Salí de
la consulta del cardiólogo con un diagnóstico claro, preciso y por escrito.
Salí con el firme propósito de cuidarme y de caminar todos los días. Me coloqué
los auriculares para, al ritmo de rock urbano, dar mi primer paseo obligado, pero
las piernas pesaban demasiado y la cabeza volaba a su antojo. Cuando el grupo
empezó a cantar: “… tenía el corazón alicatado hasta el techo”, no lo dudé y cogí
ese autobús de línea que me acercaba a casa. Que me acercaba a la ya consabida
soledad y frustración.
Los asientos de
minusválidos estaban libres, pero estar pendiente de todos y cada uno de los
que suben, para saber si les tengo que ceder el sitio, me produce desasosiego,
así es que dirigí mis pasos hacia la parte trasera, para sentarme en un
lateral escondido.
Intentaría
cerrar los ojos y, como en los metros de ciudades grandes y cosmopolitas,
dormitar y despertar, justo cinco segundos antes de llegar a mi parada, como si
un mecanismo interno se accionara dentro del cerebro. Pero no era el caso, este
autobús daba muchos frenazos y era imposible amodorrarse. Así y todo, me quedé
con los ojos entreabiertos, cavilando en mi cardiopatía, en la horrible vida
que llevaba, en mis tragedias cotidianas y en mi autodiagnosticada depresión.
Estaba a
punto de llorar por mi mala fortuna generalizada, cuando me atizaron un pisotón
que terminó inflamando, aún más, el ojo de gallo interdigital que, por cierto,
también me estaba arruinando la vida. Abrí un párpado para insultar y machacar al osado maltratador
de pies y… allí estaba ella: atractiva, robusta, con una discreta melena rubia
y unos grandes ojos, color miel, que me miraban.
Sin
pretenderlo y, debido al mencionado pisotón, me abalancé bruscamente sobre
ella, la dejé casi empotrada debajo de mi cuerpo y nuestras caras quedaron
pegadas, nuestros labios se rozaron y nuestras pieles temblaron por ese
contacto fortuito. La complaciente depresión se esfumaba por momentos y mi
corazón empezó a palpitar, no con taquicardia, pero parecido.
Ella se
escabulló de mis brazos y se dirigió a la puerta para bajarse en la parada
siguiente. La seguí, no podía hacer otra cosa que ir al encuentro del destino y
vivir intensamente ese momento imprevisto en mi rutinaria vida.
Cuando bajamos
del autobús, casi por instinto, nos cogimos de la mano. Tras callejear, entre miradas
y besos furtivos, llegamos a un portal, para mí desconocido, que conducía a un
piso ajeno, pero en ese momento, cómplice. Ya me veía recorriendo
su cuerpo. Ni en mis fantasías sexuales más recónditas lo hubiera imaginado.

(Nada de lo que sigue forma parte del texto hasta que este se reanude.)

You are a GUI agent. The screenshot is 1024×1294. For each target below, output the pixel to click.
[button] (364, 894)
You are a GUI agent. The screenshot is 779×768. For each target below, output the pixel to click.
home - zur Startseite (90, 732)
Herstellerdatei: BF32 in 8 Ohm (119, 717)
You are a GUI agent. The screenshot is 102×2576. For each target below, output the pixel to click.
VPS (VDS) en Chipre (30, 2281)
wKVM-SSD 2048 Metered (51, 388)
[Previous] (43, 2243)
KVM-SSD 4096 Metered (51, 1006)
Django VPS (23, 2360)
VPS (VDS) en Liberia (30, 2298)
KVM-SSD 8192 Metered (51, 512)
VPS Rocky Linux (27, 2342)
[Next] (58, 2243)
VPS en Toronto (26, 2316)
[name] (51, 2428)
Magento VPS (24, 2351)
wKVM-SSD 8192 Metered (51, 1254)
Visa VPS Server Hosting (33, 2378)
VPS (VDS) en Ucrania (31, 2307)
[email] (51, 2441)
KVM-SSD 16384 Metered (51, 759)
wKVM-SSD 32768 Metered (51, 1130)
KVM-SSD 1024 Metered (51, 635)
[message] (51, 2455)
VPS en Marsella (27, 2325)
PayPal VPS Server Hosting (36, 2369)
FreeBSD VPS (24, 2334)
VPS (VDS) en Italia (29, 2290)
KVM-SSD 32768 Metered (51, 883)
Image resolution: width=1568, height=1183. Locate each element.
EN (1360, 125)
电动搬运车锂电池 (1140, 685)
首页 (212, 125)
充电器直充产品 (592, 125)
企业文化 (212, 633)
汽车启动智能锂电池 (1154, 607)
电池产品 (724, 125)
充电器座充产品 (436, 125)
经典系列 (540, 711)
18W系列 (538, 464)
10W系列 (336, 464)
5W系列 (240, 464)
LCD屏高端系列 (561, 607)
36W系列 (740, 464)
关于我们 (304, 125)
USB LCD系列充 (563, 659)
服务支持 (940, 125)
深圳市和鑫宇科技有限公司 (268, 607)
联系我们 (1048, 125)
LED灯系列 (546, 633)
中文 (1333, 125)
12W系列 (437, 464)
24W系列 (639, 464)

Nos amamos atolondradamente en cada rincón de la casa. Al menos
yo, no sabía muy bien lo que aquella rubia mujer requería, cuál era el
protocolo a seguir en estos casos. Me limité a dar rienda suelta al instinto. Era
la primera vez que me veía en esos menesteres.
Los poderosos y firmes abrazos de esa
desconocida transmitían
sosiego, paz y energía cósmica; fueron como una
sesión de Reiki, pero a lo bestia. Perdí
la noción del tiempo, cuánto duró todo: cinco minutos, tres horas, toda la
noche.
Después
de una larga y ya menos apasionada ducha, deduje por su mirada que había
terminado nuestro encuentro.
Nunca antes
había estado con otra mujer. Era mi primera experiencia
transgresora y me enseñó que el sexo no
tiene sexo, y… que un buen rato de juego amoroso es de lo más terapéutico para
el ritmo cardiaco, la presión arterial y el colesterol.